Feature

Reporting a problem is now just an app away 7.5.11

INDIANAPOLIS STAR

Want to report a pothole or let the city know it missed a trash pickup?
There's an app for that.
The city has launched an app named RequestIndy. Instead of calling or going online to contact the Mayor's Action Center, open the app, select the type of problem, type out the location and send it in. You can even send a photo.
The app is available now for iPhone or iPad users. A Droid version is in the works.
Indianapolis joins a growing list of cities with similar apps. Nationwide, people in places such as Boston and Pittsburgh have been snapping pictures of potholes with their phones.
Locally, Fishers has a similar app -- and more than 4,600 people have downloaded it since it was launched in February 2010.
Officials from ParkIndy, the city's 50-year parking meter lease with three private vendors, also are developing a smartphone app to allow motorists to feed parking meters remotely.
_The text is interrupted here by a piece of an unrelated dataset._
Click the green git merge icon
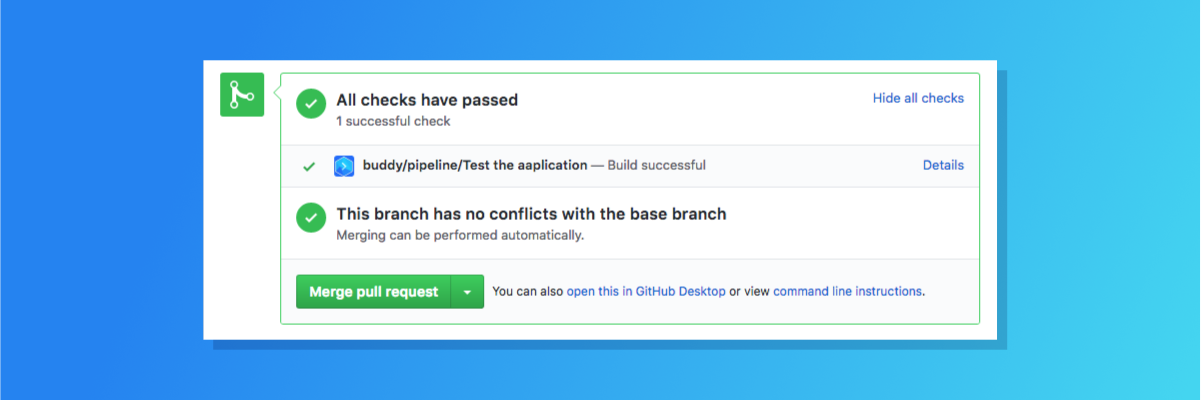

ParkIndy will run that app privately.
To develop its app, Indianapolis paid nearly $50,000 to Dayton, Ohio-based Woolpert.
Chris Cotterill, the mayor's chief of staff, said it was time the city joined the 21st century.
"This is cool," he said. "This is fun. But it's really about customer service."
How times have changed.
In 2007, the only way to report a problem in Indianapolis through the Mayor's Action Center was to call.
The wait back then was about two minutes, or roughly one minute and 40 seconds longer than folks were willing to linger on the phone, city officials say.
Now, they say, calls are answered in about six seconds -- with the goal of keeping it under 20 seconds. Although officials say a renewed dedication to the action center has helped reduce the wait, an online service launched last year also has helped.
About 30 percent of all complaints are now filed online.